Dès son entrée en scène, Mélanie Hurel a été applaudie par le public. Difficile de croire que la danseuse a atteint l’âge de la retraite tant son Effie est juvénile, vive et tellement attachante. Autre moment d’émotion, le dernier pas de deux des écossais avec Emmanuel Thibault, accompagné par la douce Marion Barbeau. Le public était venu l’applaudir une dernière fois. Une ovation méritée pour ce danseur qui aura eu le mérite de danser les grands classiques jusqu’au bout.

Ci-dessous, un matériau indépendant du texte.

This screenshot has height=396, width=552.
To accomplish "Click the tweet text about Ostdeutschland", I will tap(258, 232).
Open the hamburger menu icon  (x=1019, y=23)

Des adieux à la scène émouvants

L’un des moments attendus du premier acte était le pas de trois de l’ombre. Le côté terrien du personnage de Mélanie Hurel contraste avec la Sylphide éthérée et immatérielle de Myriam Ould Braham. Pour sa dernière, Mélanie Hurel nous a offert une variation bien enlevée aux côtés d’un Mathias Heymann plus qu’en forme et d’une Myriam toujours plus évanescente.
Les saluts du premier acte ont été riches en émotions. Mélanie Hurel et Emmanuel Thibault ont été très chaudement applaudis par le public. C’était très touchant de voir chacune des étoiles prendre la main de l’un des artistes pour une dernière révérence.

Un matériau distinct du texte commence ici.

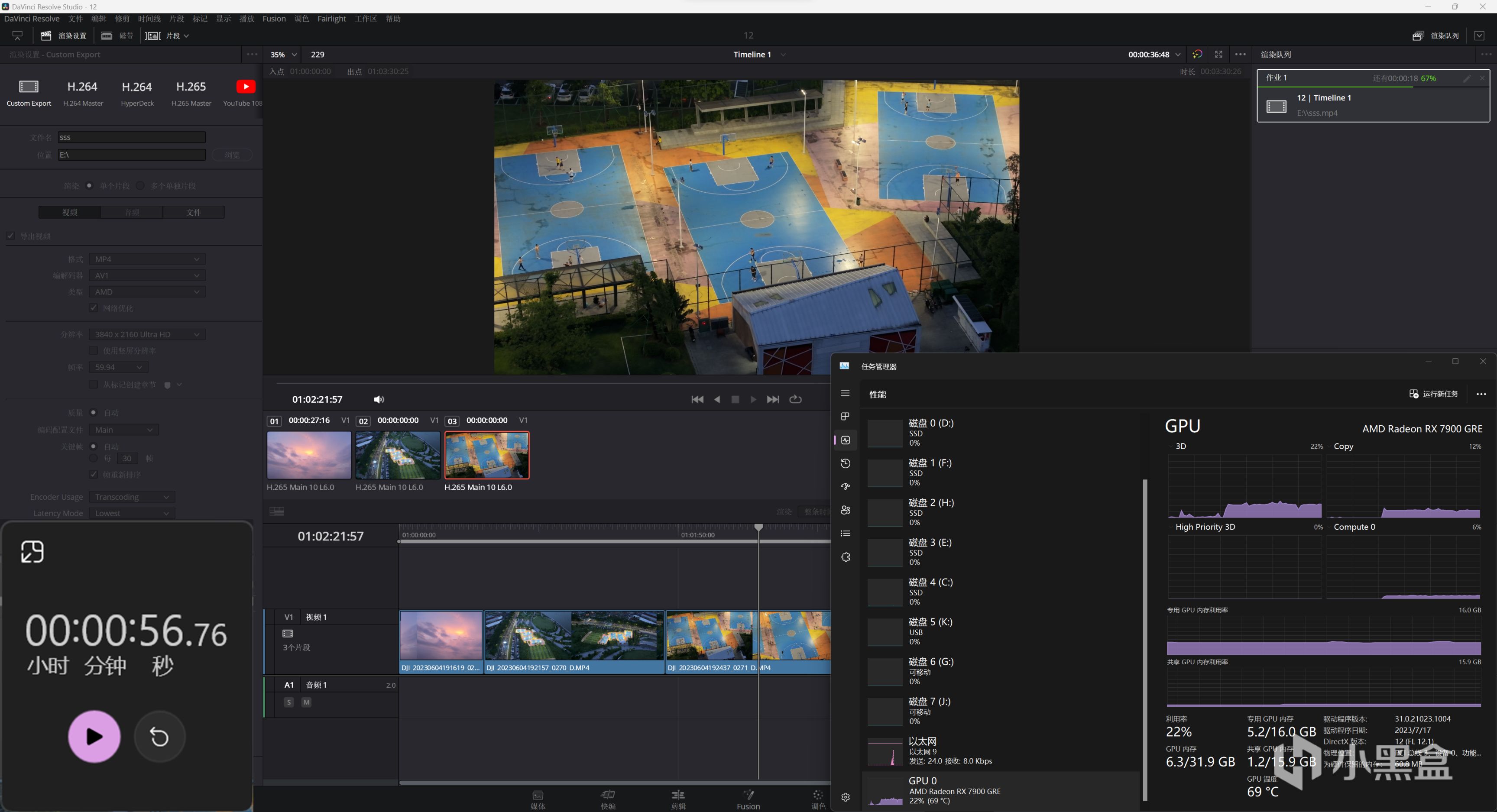
Task: Click the 浏览 browse button
Action: 232,155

Mélanie Hurel et Emmanuel Thibault saluant une dernière fois le public de Garnier

Une sylphide éthérée et un James rêveur

Après cette fin d’acte émouvante, l’entracte permettait de se remettre de ses émotions avant d’enchaîner sur le deuxième acte. Malgré le contexte, celui-ci est toujours un enchantement. Myriam Ould Braham, merveilleuse Giselle l’an passé, est à nouveau parfaite. Ses bras, ses pieds, la moindre arabesque sont d’une finesse. Elle ne semble jamais toucher terre. Mathias Heymann est lui aussi incroyable. Son James est rêveur et attachant. Ses variations (malgré une petite défaillance de l’orchestre dans la première d’entre-elles) sont superbes. C’est un couple idéal pour ce ballet. Deux beaux interprètes, servis par un magnifique corps de ballet et agrémenté d’un Aurélien Houette qui a déployé ses talents d’acteur pour interpréter la vilaine Madge.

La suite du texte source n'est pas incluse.